WORK TO DO:
a: In the passage on two kinds of helping, reproduce the text word for word, starting at the words "(1) You cannot" and ending after the words "hold your hand.".
b: Can you condense the paragraph in the passage on two kinds of helping that begins "One of these addresses the periphery of life" into a short list that keeps its main facts?

PASSAGE:
** Start **
There are two kinds of “helping.”

One of these addresses the periphery of life. At times, at one’s discretion, we might help someone by loaning money; or we might lend a hand in a certain work project; or we might provide aid and comfort in sickness. All of these are examples of humanitarian service, and it’s right and good to do this, as opportunity allows.

However, there is another kind of “helping” which is impossible to give. We cannot “help” another human being to open his or her eyes; we cannot elevate another’s level of consciousness; we cannot make someone else a better person.

This latter form of “helping” becomes a de facto “salvation theory.” But no one -- none, other than one’s own self, one’s true self -- can advance or evolve one’s own soul.

 

 

(1) You cannot directly help people to grow spiritually. That’s not possible. See Pastor Dr. Leslie Weatherhead’s analysis of the gospel writings: Jesus changed his mind regarding the emphasis of his Earthly mission. At the end he realized that most “help” for others devolves toward co-dependency, stultifying hero-worship, and cultish servility. This is why Jesus, as he was leaving, as his students were begging him to stay, said, “You’ll be better off when I leave.” He couldn’t help them directly. Each person, to embrace real change, must enter the “long dark night of the soul” individually, and no one can hold your hand.
** End **
DATASET CONTENT:
** Start **
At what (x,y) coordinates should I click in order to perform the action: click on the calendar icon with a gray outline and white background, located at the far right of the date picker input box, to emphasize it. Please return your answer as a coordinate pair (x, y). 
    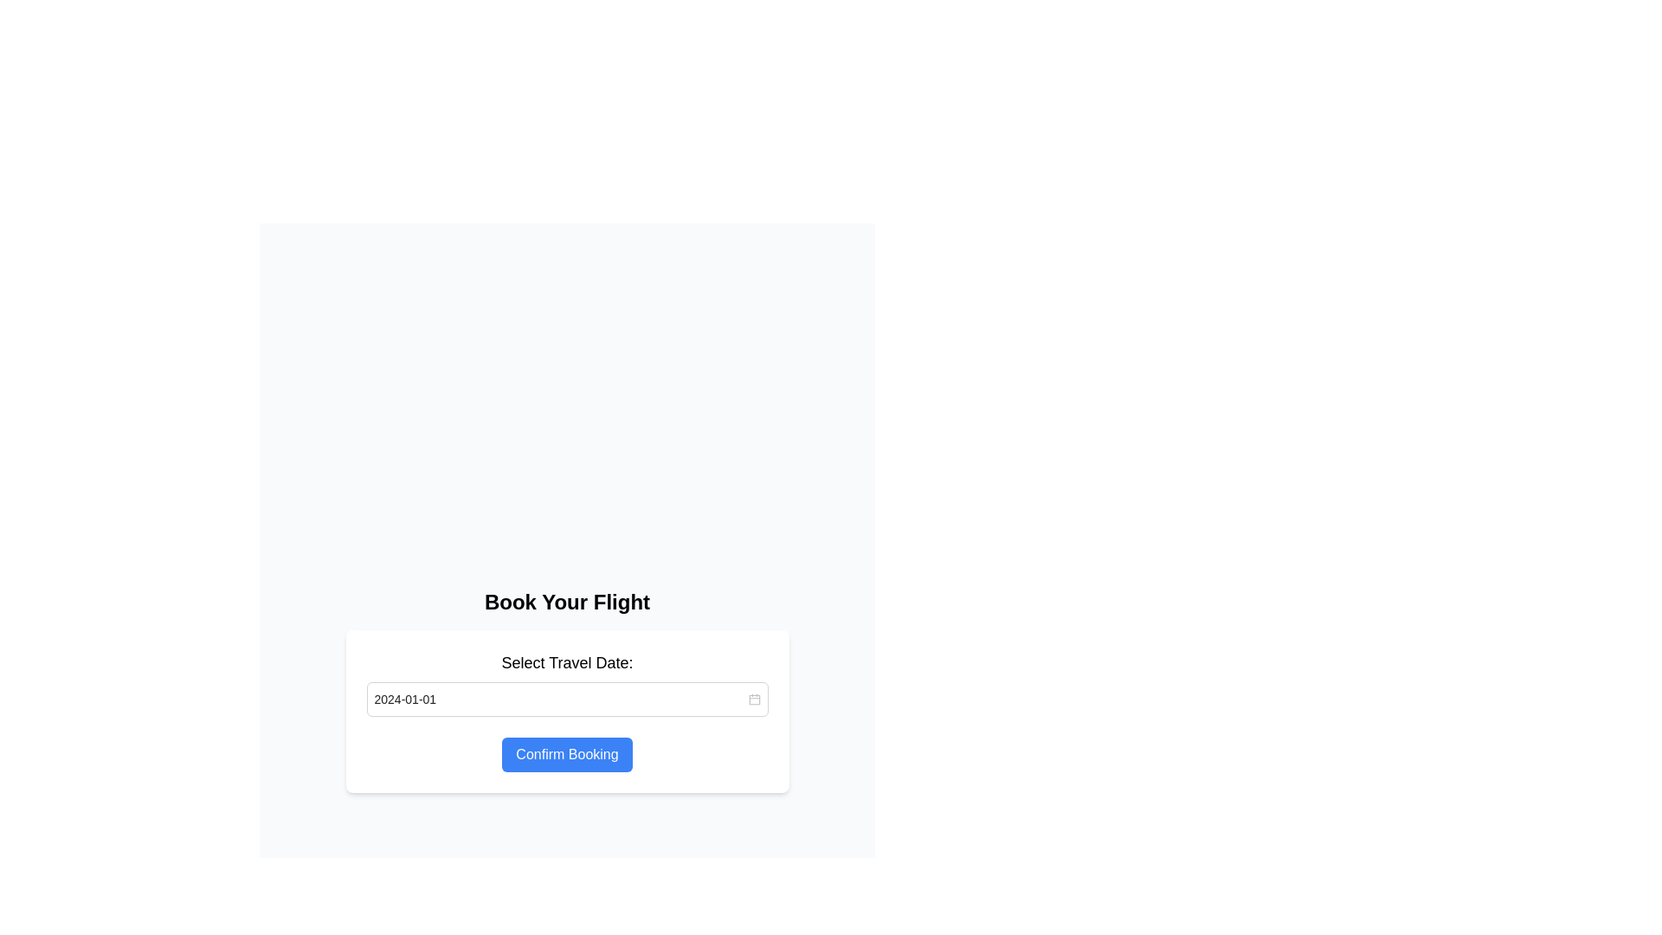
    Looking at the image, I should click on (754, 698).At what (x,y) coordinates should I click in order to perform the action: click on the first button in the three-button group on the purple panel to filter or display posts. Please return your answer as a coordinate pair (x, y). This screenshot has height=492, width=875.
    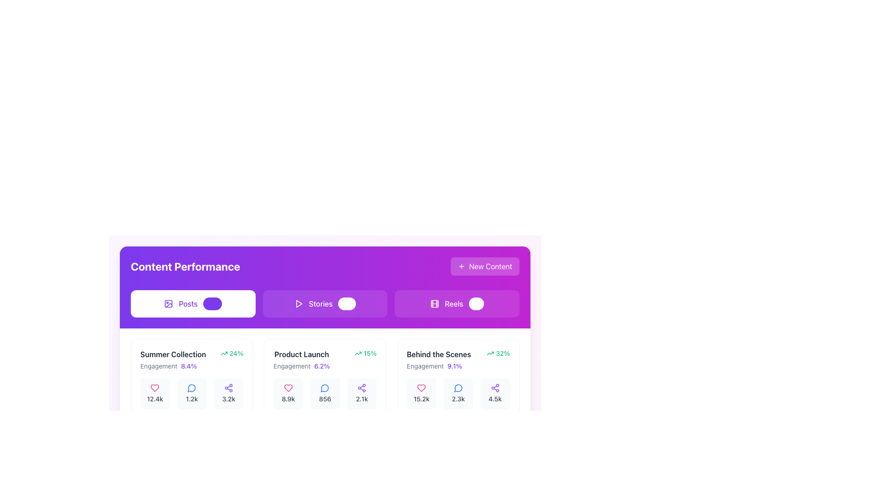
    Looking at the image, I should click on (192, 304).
** End **
RESULTS:
a:
(1) You cannot directly help people to grow spiritually. That’s not possible. See Pastor Dr. Leslie Weatherhead’s analysis of the gospel writings: Jesus changed his mind regarding the emphasis of his Earthly mission. At the end he realized that most “help” for others devolves toward co-dependency, stultifying hero-worship, and cultish servility. This is why Jesus, as he was leaving, as his students were begging him to stay, said, “You’ll be better off when I leave.” He couldn’t help them directly. Each person, to embrace real change, must enter the “long dark night of the soul” individually, and no one can hold your hand.

b:
- This kind of helping deals with the periphery of life.
- It is given at one's discretion.
- Examples include loaning money, lending a hand in a work project, and providing aid and comfort in sickness.
- These are humanitarian service, which is right and good to offer as opportunity allows.